Different authors analyzed the clinical associations of diabetic choroidopathy. We found no significant correlations between the total CVI values measured on extended-FOV SS-OCT and age, gender, disease duration, or HbA1c. We tested if the type of diabetes affected the CVI values. Being affected by type 2 diabetes was associated with overall lower values of CVI, but the difference between type 2 diabetes and type 1 diabetes in CVI values was not significant, accounting for the overall duration of diabetes. The presence of DME was associated with higher CVI values in the central macula but did not affect the global choroidal metrics. Similar to Kim et al., we found no association between PRP and the CVI, discarding the hypothesis that PRP decreases the choroidal blood flow by lowering the local production of VEGF. We also explored if a history of PPV and history and the number of previous intravitreal injections affected the choroidal structure. Temporary changes in the CVI have been detected in eyes undergoing vitreoretinal surgery; as none of the included eyes had PPV within the previous 3 months, we found no difference in the CVI between vitrectomized and nonvitrectomized eyes. A reduction in both choroidal thickness and CVI has been described in eyes undergoing intravitreal anti-VEGF for age-related macular degeneration. We did not find such a relationship in our cohort of diabetic subjects.

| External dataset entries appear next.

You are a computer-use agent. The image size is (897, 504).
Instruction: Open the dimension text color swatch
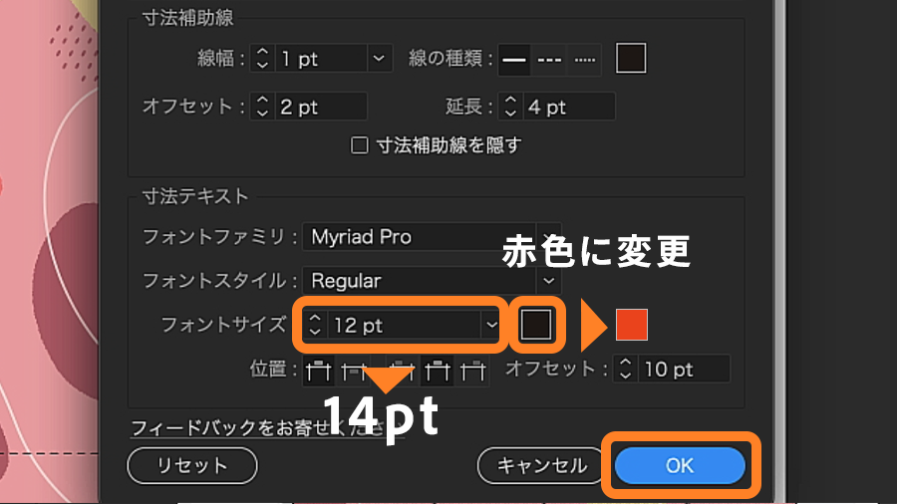(536, 325)
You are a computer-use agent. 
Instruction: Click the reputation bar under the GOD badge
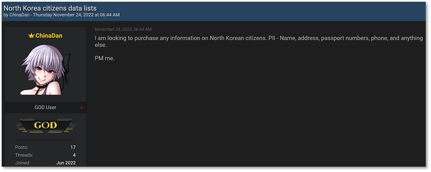45,139
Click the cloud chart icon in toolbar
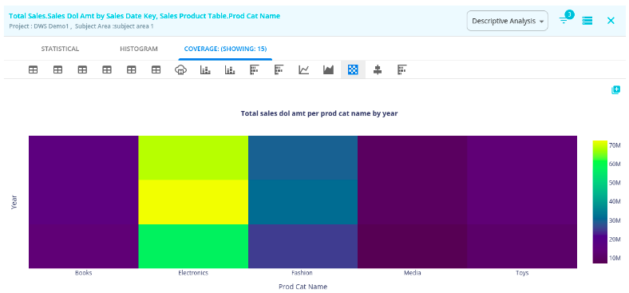 [180, 69]
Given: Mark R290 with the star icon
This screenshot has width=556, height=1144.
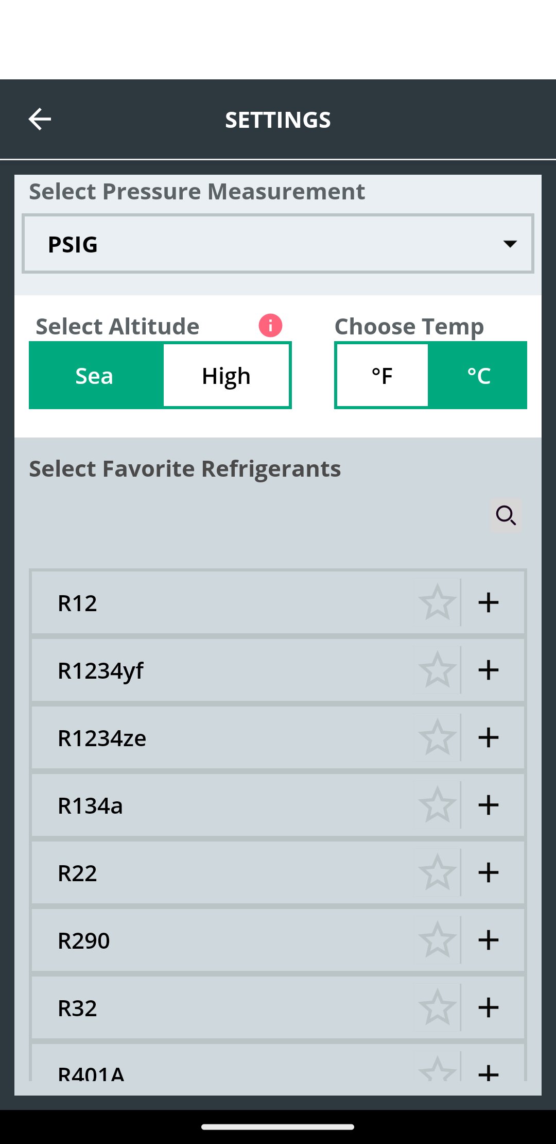Looking at the screenshot, I should [437, 940].
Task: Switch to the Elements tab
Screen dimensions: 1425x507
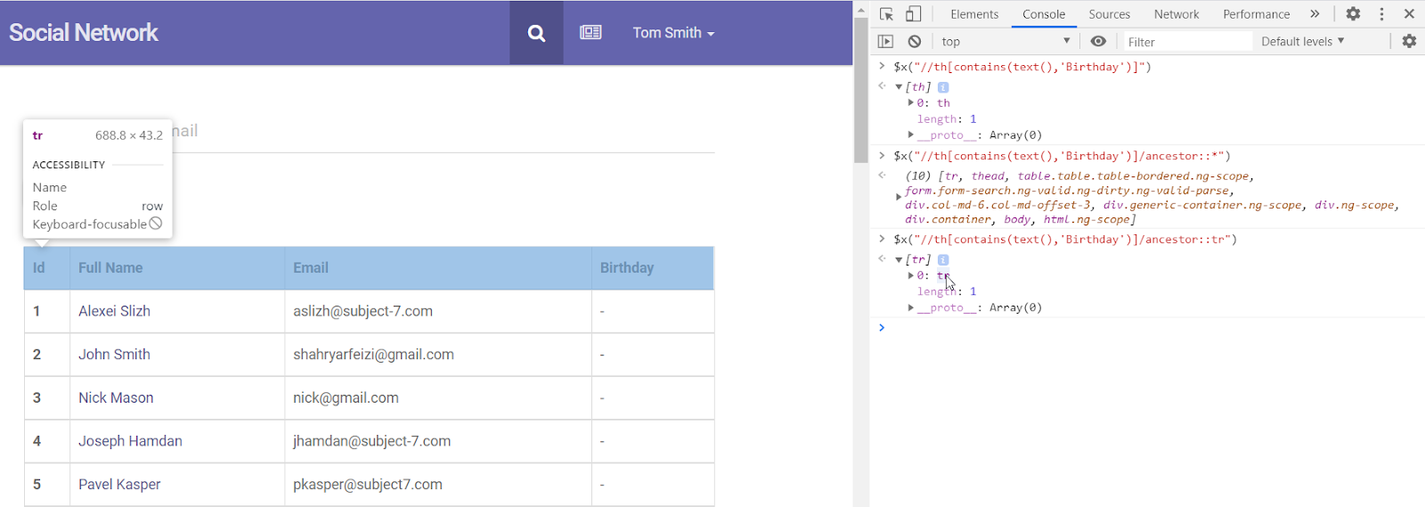Action: (974, 14)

Previously proposed methods based on patients’ steering, off-the-shelf devices,, or manual digital montages, were inadequate for peripheral OCT acquisition due to optical distortion, poor definition, and narrow depth penetration. Advantages of SS-OCT over SD-OCT include deeper signal penetration and faster scan acquisition, allowing better confidence in computing quantitative choroidal measurements. However, only a few studies have assessed the repeatability of SS-OCT measurements. A recent survey from Breher et al. estimated that the intra-session and inter-session repeatability of CVI measurements ranged between 3.90% and 5.50%. We found a moderate inter-rater agreement in calculating the central macula CVI; choroidal measurements in diabetic eyes performed worse compared to a validation study on healthy eyes. Therefore, until automatized methods for CVI calculation are made available, we encourage critical interpretation of CVI measurements, at least in diseased eyes. Extended-FOV SS-OCT and SD-OCT devices had a moderate ICC, slightly lower than reported in healthy subjects (ICC = 0.78). The highest discrepancy between the two instruments was found when the left and the right tails of the CVI distribution were compared. In these cases, interchangeable use of SS-OCT and SD-OCT CVI values is discouraged.

Limitations of this study include the absence of a control group of nondiabetic subjects and the cross-sectional design of data collection. We could not assess if diabetic choroidopathy precedes DR, by assessing the CVI values in nondiabetic subjects. On the other hand, we could not longitudinally assess the rate of CVI decline with DR worsening. We did not assess retinal perfusion with dye angiography or OCT angiography; thus, we were not able to correlate retinal ischemia with diabetic choroidopathy. We did not include other demographic factors potentially associated with the CVI, as the smoking habitus or the body mass index. We mostly included patients with non-naïve DR undergoing multiple treatments, some of them with long-standing DME. The effect of some variables, such as age, type and duration of DM, or PPV, could have been missed or underestimated in our small group of naïve patients. A similar analysis in naïve DME eyes is warranted. Finally, the choroidal measurement could be biased by media opacities, signal attenuation, motion, and projection artifacts affecting the overall quality of the scans.

In conclusion, we found that diabetic choroidopathy worsens with worsening of DR, with eyes with proliferative disease having the worst reduction in choroidal vascularity. The study of the central macula region yields the most clinically relevant information. The CVI values measured on SS-OCT fairly correlate with SD-OCT, but caution is recommended in the case of extreme CVI values.